Friday, November 07, 2008

Mizzling Rain

   In Wintering Out, Heaney writes from a native perspective about Edmund Spenser ('Bog Oak'). The poem suggests that Spenser was alienated from Irish conditions by his acquired classicism. Details of Irish weather abound, including a reference to 'mizzling rain'. 
   Curiously, Spenser knew the word: it occurs in the November eclogue of The Shepheardes Calendar. Colin Clout delivers a lament to Dido and then Thenot decides it is time to get going:

Up Colin, up, enough thou morned hast,
Now gynes to mizzle, hye we homeward fast.

This early work of Spenser's is actually very close to the countryside. It abounds in country references, details of nature and the seasons, fragments of folklore, and so on. Although a Londoner, Spenser had experience of the countryside as a student at Cambridge and probably visited his friend Gabriel Harvey in Saffron Walden, a village close to today's Stansted airport. When he left Cambridge he became secretary to the Bishop of Rochester and moved to Kent, where the Calendar was probably written. 
   Compared with this early pastoral poem, the Faerie Queene is more abstract and ideological. Moving to Ireland did not make Spenser a more rural poet: if anything, his isolation from the natives detracted from his earlier affinity with nature and the land. 

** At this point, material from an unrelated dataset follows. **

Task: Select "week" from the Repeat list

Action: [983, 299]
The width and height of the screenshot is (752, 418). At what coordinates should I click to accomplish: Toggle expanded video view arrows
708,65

Wednesday, November 05, 2008

O'Bama

After watching his victory speech in Chicago this morning, I too felt that I should work hard to save America

Monday, November 03, 2008

Evils of Colonialism

While searching abebooks for Richard Twiss's Ireland Tour of 1776, I came across this title by a Richard Leo Twiss: 

Five Hundred Years of Bad Haircuts: Understanding God's Heart for First Nations People

The Indians, I suspect, got their revenge when Europeans adopted the mullet.